Atlassian drives more roadmaps across Jira Software

Atlassian drives more roadmaps across Jira Software

Atlassian has laid a lot more roadmap on its Jira, er, roadmap, with a “slew” of additions to the functionality.

The Jira vendor said the launch of next generation Jira Software in 2018 had jacked up roadmapping, and that 45 per cent of users were using roadmapping within a month of the launch, making it the most rapidly adopted feature in the product’s history.

So, on the basis that you can’t have too much of a good thing, the company unveiled a small atlas’ worth of new features this week. 

These include a progress bar, to show team members how they’re doing against a project’s roadmap.  Users can now add dependencies using drag and drop, making it easier to visualise relationships between items. An integration with the vendor’s Confluence collaboration application means roadmaps can now be shared across an organisation, which can produce an “organisation level view” of multiple teams’ work by aggregating their roadmaps.

Likewise, you can drill down from a macro level roadmap with “hierarchy levels” taking you down to smaller projects and pieces of work. Similarly, new filters can expose different aspects, such as complete jobs or work in progress.
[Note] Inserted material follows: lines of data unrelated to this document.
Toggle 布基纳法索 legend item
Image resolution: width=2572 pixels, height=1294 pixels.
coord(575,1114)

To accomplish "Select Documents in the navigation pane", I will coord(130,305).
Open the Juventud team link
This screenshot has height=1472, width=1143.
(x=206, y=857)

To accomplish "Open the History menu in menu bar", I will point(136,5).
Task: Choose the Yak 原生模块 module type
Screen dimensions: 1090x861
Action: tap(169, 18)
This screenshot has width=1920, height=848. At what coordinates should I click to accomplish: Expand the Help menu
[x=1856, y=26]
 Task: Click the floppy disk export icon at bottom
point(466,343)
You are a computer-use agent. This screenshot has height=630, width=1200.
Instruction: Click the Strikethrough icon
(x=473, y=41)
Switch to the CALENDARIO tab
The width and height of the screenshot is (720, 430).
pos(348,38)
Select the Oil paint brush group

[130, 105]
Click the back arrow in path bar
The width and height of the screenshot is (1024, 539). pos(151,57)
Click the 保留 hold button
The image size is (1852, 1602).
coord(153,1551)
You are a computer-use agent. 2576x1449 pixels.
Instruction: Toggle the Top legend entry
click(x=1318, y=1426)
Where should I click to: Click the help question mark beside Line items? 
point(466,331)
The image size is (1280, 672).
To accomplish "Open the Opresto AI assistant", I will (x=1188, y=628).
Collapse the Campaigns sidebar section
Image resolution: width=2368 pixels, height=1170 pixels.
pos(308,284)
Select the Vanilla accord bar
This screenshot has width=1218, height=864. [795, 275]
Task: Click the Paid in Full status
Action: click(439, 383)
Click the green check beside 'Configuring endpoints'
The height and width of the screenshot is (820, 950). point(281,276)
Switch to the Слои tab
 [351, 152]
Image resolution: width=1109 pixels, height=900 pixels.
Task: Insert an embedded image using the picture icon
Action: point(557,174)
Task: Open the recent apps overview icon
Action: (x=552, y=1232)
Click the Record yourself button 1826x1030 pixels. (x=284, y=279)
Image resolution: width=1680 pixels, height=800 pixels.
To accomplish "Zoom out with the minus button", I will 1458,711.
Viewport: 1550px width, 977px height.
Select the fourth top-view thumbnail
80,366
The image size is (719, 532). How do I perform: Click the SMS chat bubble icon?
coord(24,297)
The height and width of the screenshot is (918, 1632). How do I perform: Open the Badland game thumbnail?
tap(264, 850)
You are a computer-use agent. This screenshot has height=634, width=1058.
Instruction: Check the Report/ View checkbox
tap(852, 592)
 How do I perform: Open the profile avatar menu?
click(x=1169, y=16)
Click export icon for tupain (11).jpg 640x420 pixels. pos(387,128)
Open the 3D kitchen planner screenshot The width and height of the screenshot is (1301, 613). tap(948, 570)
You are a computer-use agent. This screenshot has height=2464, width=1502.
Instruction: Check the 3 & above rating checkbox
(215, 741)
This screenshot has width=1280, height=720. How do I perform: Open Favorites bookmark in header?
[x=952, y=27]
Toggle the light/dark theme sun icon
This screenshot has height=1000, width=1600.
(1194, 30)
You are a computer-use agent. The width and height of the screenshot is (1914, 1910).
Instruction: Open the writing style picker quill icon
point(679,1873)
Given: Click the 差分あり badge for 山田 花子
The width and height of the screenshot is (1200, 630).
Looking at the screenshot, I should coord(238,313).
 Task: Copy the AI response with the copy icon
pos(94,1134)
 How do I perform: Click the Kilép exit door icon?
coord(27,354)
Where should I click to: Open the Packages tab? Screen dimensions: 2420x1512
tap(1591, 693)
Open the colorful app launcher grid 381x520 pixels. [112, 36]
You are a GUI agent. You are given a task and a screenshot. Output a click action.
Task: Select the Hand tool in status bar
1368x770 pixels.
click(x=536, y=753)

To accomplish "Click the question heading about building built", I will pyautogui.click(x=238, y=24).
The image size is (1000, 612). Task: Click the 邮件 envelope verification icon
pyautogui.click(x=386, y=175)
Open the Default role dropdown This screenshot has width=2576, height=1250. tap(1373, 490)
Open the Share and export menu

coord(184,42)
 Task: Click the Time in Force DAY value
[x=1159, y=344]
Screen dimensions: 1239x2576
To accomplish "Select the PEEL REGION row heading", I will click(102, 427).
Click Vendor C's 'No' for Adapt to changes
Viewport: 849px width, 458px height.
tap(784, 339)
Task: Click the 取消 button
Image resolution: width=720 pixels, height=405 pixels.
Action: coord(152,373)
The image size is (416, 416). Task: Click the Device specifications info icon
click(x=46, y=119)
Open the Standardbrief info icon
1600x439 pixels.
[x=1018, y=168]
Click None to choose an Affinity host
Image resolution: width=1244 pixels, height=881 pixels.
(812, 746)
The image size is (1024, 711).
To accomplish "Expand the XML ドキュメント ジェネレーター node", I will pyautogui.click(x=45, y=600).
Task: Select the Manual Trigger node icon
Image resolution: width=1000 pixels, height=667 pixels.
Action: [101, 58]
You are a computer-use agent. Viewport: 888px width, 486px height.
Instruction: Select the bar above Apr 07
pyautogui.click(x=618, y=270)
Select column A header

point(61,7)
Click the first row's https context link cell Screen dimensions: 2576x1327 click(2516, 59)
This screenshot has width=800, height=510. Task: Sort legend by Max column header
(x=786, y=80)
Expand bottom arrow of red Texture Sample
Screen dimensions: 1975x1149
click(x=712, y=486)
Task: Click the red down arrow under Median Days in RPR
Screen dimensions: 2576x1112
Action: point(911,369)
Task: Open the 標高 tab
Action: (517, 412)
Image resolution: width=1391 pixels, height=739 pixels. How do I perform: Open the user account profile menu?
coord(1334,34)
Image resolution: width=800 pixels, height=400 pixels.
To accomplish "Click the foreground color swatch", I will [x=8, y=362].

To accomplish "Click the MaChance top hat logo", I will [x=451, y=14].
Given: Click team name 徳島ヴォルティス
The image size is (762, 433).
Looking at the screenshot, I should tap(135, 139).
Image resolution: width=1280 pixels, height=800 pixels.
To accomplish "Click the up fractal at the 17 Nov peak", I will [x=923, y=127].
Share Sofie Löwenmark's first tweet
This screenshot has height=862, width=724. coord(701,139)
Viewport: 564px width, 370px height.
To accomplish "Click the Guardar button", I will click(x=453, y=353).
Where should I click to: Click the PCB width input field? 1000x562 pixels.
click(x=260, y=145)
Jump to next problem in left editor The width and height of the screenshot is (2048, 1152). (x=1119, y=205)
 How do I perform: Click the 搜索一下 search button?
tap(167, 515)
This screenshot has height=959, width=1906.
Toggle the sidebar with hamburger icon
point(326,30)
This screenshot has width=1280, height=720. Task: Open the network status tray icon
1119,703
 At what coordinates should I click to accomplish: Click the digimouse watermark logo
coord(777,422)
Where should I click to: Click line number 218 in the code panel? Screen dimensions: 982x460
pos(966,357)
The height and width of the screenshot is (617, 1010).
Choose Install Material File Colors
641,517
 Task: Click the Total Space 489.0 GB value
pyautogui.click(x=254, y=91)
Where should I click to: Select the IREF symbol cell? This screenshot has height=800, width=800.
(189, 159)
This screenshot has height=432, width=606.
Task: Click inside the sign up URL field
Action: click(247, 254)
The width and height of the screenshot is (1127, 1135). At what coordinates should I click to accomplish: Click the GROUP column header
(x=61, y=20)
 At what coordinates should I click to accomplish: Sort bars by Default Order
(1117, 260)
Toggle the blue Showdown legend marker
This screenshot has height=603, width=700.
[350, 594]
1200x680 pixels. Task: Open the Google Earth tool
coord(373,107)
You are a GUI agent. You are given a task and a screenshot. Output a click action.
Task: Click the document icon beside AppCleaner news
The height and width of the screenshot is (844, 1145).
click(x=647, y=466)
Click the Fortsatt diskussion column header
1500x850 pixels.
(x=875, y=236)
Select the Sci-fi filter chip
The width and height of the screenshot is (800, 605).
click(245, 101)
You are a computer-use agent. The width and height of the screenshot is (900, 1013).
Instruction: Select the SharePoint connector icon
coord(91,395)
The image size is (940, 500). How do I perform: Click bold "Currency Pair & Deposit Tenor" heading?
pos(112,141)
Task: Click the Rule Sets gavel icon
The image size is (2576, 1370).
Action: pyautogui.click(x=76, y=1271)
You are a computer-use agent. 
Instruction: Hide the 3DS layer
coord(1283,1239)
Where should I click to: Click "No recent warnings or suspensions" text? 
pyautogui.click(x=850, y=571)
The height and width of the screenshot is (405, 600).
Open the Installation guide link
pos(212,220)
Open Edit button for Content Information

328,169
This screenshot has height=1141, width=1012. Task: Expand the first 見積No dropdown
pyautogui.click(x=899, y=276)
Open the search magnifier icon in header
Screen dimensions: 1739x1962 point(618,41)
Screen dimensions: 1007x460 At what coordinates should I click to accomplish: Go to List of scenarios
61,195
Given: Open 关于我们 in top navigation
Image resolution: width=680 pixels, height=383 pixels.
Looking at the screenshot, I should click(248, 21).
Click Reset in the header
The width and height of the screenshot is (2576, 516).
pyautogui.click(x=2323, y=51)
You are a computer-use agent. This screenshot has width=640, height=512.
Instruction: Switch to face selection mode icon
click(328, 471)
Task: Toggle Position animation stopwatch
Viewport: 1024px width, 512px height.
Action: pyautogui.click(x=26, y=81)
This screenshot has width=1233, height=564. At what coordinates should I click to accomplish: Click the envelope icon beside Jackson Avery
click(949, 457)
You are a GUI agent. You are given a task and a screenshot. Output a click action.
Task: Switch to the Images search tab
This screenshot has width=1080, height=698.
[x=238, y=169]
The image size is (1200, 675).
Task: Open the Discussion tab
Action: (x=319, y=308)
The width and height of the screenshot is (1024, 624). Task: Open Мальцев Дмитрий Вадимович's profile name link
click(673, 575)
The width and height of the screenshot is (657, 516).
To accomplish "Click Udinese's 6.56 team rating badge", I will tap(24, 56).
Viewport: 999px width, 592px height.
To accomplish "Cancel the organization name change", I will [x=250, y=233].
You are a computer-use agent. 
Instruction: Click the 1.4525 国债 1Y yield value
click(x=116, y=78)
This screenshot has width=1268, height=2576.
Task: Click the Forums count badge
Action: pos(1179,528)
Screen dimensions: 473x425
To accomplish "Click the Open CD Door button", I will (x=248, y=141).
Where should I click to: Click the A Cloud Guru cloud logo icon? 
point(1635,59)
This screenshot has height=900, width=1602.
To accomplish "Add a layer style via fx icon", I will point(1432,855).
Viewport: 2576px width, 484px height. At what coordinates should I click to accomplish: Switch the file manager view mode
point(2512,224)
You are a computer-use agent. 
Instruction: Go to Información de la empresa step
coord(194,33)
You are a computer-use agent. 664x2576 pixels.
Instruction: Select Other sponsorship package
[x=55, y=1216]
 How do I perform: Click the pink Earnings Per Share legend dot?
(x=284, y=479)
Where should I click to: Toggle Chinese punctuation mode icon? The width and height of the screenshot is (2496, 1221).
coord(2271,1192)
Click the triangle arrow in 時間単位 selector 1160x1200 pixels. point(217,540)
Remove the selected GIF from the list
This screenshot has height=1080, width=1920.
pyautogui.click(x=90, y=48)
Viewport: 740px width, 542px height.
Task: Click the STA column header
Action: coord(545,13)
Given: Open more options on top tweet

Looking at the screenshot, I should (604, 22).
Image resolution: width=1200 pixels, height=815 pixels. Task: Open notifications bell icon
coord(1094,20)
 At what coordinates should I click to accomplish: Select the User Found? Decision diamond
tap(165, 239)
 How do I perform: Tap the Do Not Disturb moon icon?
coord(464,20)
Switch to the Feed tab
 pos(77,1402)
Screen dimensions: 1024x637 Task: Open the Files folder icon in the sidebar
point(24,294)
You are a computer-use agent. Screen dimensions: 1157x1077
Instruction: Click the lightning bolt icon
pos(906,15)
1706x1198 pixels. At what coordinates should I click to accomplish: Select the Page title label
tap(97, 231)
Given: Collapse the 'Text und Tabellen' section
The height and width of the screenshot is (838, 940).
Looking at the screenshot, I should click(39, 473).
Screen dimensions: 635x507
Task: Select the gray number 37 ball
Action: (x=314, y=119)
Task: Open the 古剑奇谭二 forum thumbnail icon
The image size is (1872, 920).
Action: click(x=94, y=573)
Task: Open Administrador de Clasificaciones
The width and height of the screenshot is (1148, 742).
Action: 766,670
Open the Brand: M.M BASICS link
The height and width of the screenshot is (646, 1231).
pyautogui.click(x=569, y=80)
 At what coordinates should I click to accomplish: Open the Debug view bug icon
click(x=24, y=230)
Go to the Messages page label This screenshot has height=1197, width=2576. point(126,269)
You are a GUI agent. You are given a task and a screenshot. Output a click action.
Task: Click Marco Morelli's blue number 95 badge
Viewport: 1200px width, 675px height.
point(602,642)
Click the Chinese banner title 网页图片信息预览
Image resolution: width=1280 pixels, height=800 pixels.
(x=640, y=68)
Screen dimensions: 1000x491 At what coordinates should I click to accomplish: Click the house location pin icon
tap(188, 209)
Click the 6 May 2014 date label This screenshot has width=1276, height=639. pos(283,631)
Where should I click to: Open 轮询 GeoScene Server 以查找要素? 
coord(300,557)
And new roadmaps can now be added inline with a single click. 

Jake Brereton,  head of marketing for Jira Software, said “I think the thing that we’re going to see the most excitement about and that we are probably most excited about is dependency mapping.

“So if any of these dependencies that you map on from the roadmap will be reflected anywhere else that work is.”

Boadmaps and progress charts can be more an aspiration than a reflection of messy reality, but Brereton said, “Epics live in a backlog. You can see them if you filter from the board and if you define a dependency here or relationship here that’s going to be reflected everywhere else within the Jira instance…the roadmap is sort of that single source of truth, but if you define something here, it’s applicable across your entire Jira instance.”